• _Your assignment_
Summarize the account of the Metro Auto and Metro Toyota sale in three sentences.

Mel T. Nelson (Nelson) was the president and sole shareholder of two car dealerships, Metro Auto and Metro Toyota, Inc. General Motors Acceptance Corporation (GMAC) provided all the financing for both dealerships. In the first half of 1990, both dealerships were experiencing financial difficulties. In July of 1990, Nelson retained John J. Pico and the Aspen Brokerage Company (Pico) to represent him in the selling or refinancing of one or both of the dealerships.

In early 1991, Pico, acting on behalf of Nelson and Metro Toyota, began negotiations with John A. Elway, Jr. (Elway) and Rodney L. Buscher (Buscher) regarding the sale of Metro Toyota and the property upon which it was situated. On March 14, 1991, pursuant to those negotiations, Elway and Buscher signed a “Buy-Sell Agreement” and a separate real estate contract to purchase Metro Toyota. The closing was scheduled for April 15, 1991.

Soon after the signing of these documents, Pico asked Nelson if he would be willing to sell both Metro Auto and Metro Toyota to Elway. Nelson stated that he would be willing to sell both dealerships along with the land upon which they were located if he received sufficient personal remuneration. Pico then began negotiating with Elway and Buscher regarding the sale of both dealerships. Through these negotiations it became apparent that Elway and Buscher were unwilling or unable to pay the full purchase price for the dealerships and the land upon which they were located.

In order to consummate the transaction, Pico suggested to Nelson that Elway and Buscher reimburse Nelson for his interest in Metro Toyota by paying Nelson $50 per vehicle sold by both dealerships for a period of seven years commencing on May 1, 1991. In exchange for this compensation arrangement, Elway and Buscher would purchase Metro Auto from Nelson at a greatly reduced purchase price. These terms, referred to by the parties as the “Service Agreement,” were reduced to writing but never signed by the parties. Subsequently, on March 16, 1991, the parties signed a “Buy-Sell Agreement” and a separate real estate contract for the purchase of Metro Auto. This written, signed agreement did not incorporate the terms of the Service Agreement.

• _Collected material_
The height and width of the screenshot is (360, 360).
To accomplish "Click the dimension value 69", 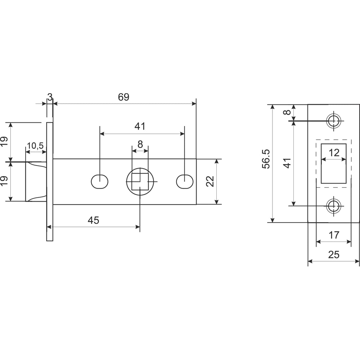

• _Written solution_
In July 1990, Mel T. Nelson, president and sole shareholder of the financially troubled Metro Auto and Metro Toyota dealerships, retained John J. Pico and the Aspen Brokerage Company to sell or refinance one or both of them. After John A. Elway, Jr. and Rodney L. Buscher signed agreements on March 14, 1991 to buy Metro Toyota, Pico began negotiating a sale of both dealerships, but the buyers proved unwilling or unable to pay the full price. Pico proposed a "Service Agreement" paying Nelson $50 per vehicle sold by both dealerships for seven years in exchange for a greatly reduced price for Metro Auto, but it was never signed, and the agreements for Metro Auto signed on March 16, 1991 did not incorporate its terms.